SELECT * from <urn:bulkload:test1> WHERE { ?s ?p ?o }
which should give the following result:
s | p | o |
---|---|---|
s1 | p1 | This is example 1 (uncompressed) |
s3 | p3 | This is example 3 (gzip) |
s4 | p4 | This is example 4 (xz) |
Next, cut and paste the following query, and press the βExecuteβ button.
SELECT * from <urn:bulkload:test2> WHERE { ?s ?p ?o }
which should give the following result:
s | p | o |
---|---|---|
s2 | p2 | This is example 2 (bzip2) |
To stop the example, just press CTRL-C
on the docker-compose window.
Finally, to clean the example, run the following command:
$ docker-compose rm
Explanation
The docker-compose.yml
script
This is the docker-compose.yml
script we are using in this example:
version: "3.3"
services:
virtuoso_db:
image: openlink/virtuoso-opensource-7
volumes:
- ./data:/database/data
- ./scripts:/opt/virtuoso-opensource/initdb.d
environment:
- DBA_PASSWORD=dba
ports:
- "1111:1111"
- "8890:8890"
The docker compose
program uses this information to run the following steps:
- If it does not find a version of the
openlink/virtuoso-opensource-7
image in your local docker cache, download the docker image from Docker Hub. Note: As you may have an older image in your cache, you may want to rundocker-compose pull
first, to make sure you have the absolute latest version of the image. - Create an instance of this docker image.
- Mount the local
data
directory on the host OS, as/database/data
in the docker instance. - Mount the local
scripts
directory on the host OS, as/initdb.d
in the docker instance. - Set the
dba
password to something trivial. - Expose the standard network ports
1111
and8890
. - Run the registered startup script for this image.
The ./data
directory
This directory contains the initial data that we want to load into the database.
./data
βββ README.md
βββ example1.nt
βββ example2.nt.bz2
βββ example2.nt.graph
βββ example3.nt.gz
βββ global.graph
βββ subdir
βββ example4.nt.xz
The docker-compose.yml
script mounts this data directory below the /database
directory, as /database/data
.
Since the database
directory is in the DirsAllowed
setting in the [Parameters]
section of the virtuoso.ini
configuration file, we do not have to make modifications to that file.
Notes on the Bulk Loader
The Virtuoso bulk loader can automatically handle compressed (.gz
, .bz2
, and .xz
) files and will choose the appropriate decompression function to read the content from the file.
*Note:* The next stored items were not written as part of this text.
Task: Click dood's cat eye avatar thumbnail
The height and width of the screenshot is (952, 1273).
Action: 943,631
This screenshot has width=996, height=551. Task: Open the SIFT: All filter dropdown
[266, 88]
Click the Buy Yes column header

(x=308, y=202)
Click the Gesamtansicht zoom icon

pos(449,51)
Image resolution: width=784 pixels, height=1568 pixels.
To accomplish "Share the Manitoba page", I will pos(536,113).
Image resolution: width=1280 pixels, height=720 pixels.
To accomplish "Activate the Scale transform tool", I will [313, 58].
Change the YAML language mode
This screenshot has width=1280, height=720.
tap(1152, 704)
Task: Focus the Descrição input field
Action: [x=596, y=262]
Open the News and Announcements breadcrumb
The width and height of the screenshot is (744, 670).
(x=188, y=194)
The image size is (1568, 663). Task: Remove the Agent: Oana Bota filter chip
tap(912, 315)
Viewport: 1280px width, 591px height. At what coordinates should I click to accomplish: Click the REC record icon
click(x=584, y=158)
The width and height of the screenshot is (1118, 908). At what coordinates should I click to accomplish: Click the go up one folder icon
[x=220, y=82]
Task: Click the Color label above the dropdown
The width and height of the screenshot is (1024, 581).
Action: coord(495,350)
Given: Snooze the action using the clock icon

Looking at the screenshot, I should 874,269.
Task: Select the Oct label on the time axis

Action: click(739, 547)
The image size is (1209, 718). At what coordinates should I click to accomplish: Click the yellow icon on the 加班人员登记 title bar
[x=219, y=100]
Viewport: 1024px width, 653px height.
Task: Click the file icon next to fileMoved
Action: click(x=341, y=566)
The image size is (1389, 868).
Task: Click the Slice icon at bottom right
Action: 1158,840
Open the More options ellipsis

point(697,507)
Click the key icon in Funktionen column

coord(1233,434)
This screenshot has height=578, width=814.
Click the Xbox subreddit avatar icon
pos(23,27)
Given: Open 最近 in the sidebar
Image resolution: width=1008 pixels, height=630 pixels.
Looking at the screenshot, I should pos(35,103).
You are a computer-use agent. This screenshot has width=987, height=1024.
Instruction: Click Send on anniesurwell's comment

It then chooses an appropriate parser for the data based on the suffix of the file:
- N-Quad when using the
.nq
or.n4
suffix - TriG when using the
.trig
suffix - RDF/XML when using
.xml
,.owl
,.rdf
, or.rdfs
suffix - Turtle when using
.ttl
or.nt
suffix
While the ld_dir_all()
function allows the operator to provide a graph name, it is much simpler for the data directory to contain hints on the graph names to use, especially when there are a number of files that needed to be loaded, whether to one or several named graphs.
In this example, the file example2.nt.gz
needs to be loaded to a different named graph than the other two data files, so we create an example2.nt.graph
file which contains the graph name for this data file. Note that although the data file has the .gz
extension, the graph file does not.
The other two data files in this directory, example1.nt
and example3.nt.gz
, do not have their own graph hint file. In this case, the bulk loader sees there is a global.graph
file in the same directory, and uses its contents for these two files.
Finally, the example4.nt.xz
also uses the information from global.graph
as subdirectories that automatically inherit the graph name from their parent directory.
If the global.graph
file is not present, the graph
argument of the ld_dir_all()
function is used.
The ./scripts
directory
This directory can contain a mix of shell (.sh) and Virtuso PL (.sql) scripts that can perform functions such as:
- Installing additional Ubuntu packages
- Loading data from remote locations such as Amazon S3 buckets, Google Drive, or other locations
- Bulk loading data into the Virtuoso database
- Installing additional
VAD
packages into the database - Adding new Virtuoso users
- Granting permissions to Virtuoso users
- Regenerating free-text indexes or other initial data
The scripts are run only once, during the initial database creation; subsequent restarts of the docker image will not cause these script to be re-run.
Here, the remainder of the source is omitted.